§ **Passage**:
^^^^^^^^

Post-ICU Mechanical Ventilation
Post-ICU Mechanical Ventilation
Abstract & Commentary
Synopsis: More than half of the ventilator-dependent patients transferred from acute-care hospitals to a specialized, long-term weaning unit were successfully weaned, and almost that many lived at least one year after discharge.
Source: Scheinhorn DJ, et al. Chest 1997;111: 1654-1659.
During an eight-year period, scheinhorn and colleagues accepted 1123 ventilator-dependent patients in transfer from acute-care hospitals to their regional weaning center. This paper describes the patient population and reports on the rates of successful weaning, death, discharge, and one-year survival observed. Data were gathered retrospectively from admissions during the first six years and prospectively thereafter.

^^^^^^^^

§ **Set of tasks**:
1. Render this sentence from the post-ICU ventilation passage in Spanish: "This paper describes the patient population and reports on the rates of successful weaning, death, discharge, and one-year survival observed."
2. From the post-ICU ventilation passage, reproduce word for word the stretch from "During an eight-year" through "and prospectively thereafter.".

§ **Dataset records**:

^^^^^^^^

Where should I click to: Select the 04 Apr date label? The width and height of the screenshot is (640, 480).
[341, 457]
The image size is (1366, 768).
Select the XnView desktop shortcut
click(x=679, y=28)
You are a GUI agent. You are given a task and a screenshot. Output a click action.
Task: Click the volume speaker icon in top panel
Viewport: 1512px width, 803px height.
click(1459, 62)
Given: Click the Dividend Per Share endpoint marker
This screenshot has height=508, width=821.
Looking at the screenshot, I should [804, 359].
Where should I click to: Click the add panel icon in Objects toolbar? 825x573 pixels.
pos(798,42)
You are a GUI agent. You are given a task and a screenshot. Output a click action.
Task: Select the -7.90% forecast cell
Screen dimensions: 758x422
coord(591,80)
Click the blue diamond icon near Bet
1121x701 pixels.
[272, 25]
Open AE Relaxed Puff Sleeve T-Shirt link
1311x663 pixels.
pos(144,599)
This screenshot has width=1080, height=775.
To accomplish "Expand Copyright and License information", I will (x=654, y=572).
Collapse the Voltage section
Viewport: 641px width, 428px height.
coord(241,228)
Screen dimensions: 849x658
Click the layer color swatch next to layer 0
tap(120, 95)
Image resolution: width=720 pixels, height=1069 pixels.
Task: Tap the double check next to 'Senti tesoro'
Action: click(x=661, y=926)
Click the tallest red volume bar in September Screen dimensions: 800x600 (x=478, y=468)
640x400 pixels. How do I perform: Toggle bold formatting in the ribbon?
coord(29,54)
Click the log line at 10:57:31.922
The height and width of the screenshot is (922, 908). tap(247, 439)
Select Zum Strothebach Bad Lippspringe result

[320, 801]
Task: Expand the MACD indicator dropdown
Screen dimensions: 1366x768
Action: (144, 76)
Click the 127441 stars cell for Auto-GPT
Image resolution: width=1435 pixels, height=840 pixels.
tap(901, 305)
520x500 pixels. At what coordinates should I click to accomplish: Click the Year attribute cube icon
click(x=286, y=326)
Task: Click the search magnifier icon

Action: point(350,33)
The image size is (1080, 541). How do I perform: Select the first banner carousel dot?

^^^^^^^^

§ **Answer list**:
1. Este artículo describe la población de pacientes e informa sobre las tasas observadas de destete exitoso, muerte, alta y supervivencia a un año.

2.
During an eight-year period, scheinhorn and colleagues accepted 1123 ventilator-dependent patients in transfer from acute-care hospitals to their regional weaning center. This paper describes the patient population and reports on the rates of successful weaning, death, discharge, and one-year survival observed. Data were gathered retrospectively from admissions during the first six years and prospectively thereafter.